Kanun hükmünde yer alan tazminatın konusu, haciz ihbarnamesine karşı üçüncü kişinin gerçeğe aykırı beyanda bulunması sebebiyle takip alacaklısının uğradığı zarardır. Bu davada, üçüncü kişinin gerçeğe aykırı beyanda bulunduğunu davacı takip alacaklısı ispat etmelidir. Üçüncü kişinin beyanının aksi, İİK’nın 68. maddesinde sayılan belgelere bağlı olmaksızın her türlü delille ispat edilebilir. Anılan maddenin açık hükmü gereğince; icra mahkemesince, genel hükümlere göre yargılama yapılarak sonuca gidilmelidir.

## Alıştırma Yönergesi
Yukarıdaki sayfaya göre, üçüncü kişinin gerçeğe aykırı beyanda bulunduğunu kim ispat etmelidir?

## Veri Kümesi
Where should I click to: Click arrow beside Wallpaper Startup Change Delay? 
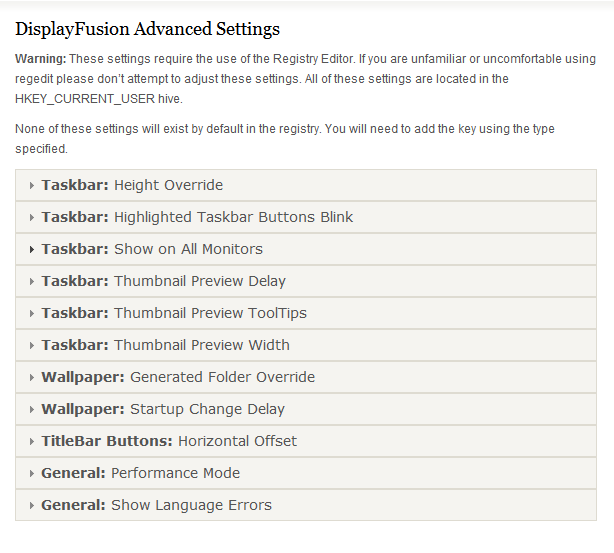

---

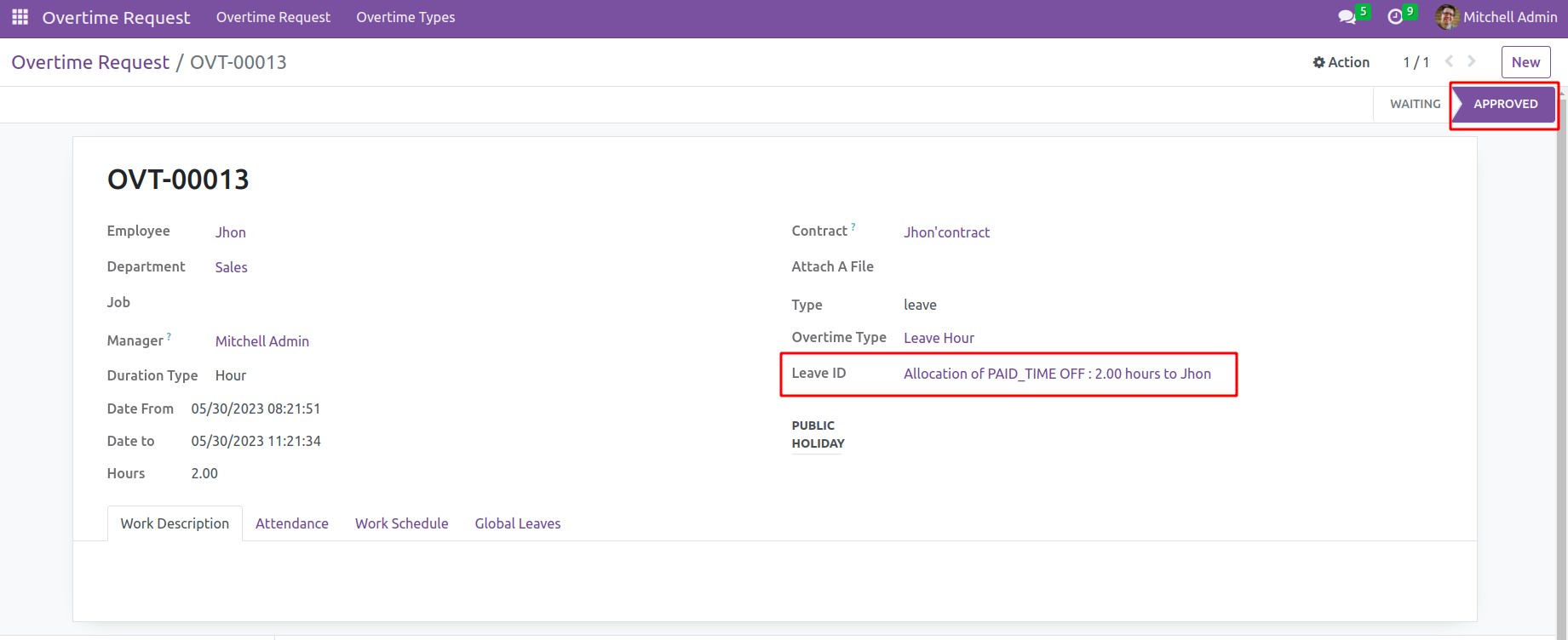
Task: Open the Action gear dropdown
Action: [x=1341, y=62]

## Doğru Cevap
Davacı takip alacaklısı.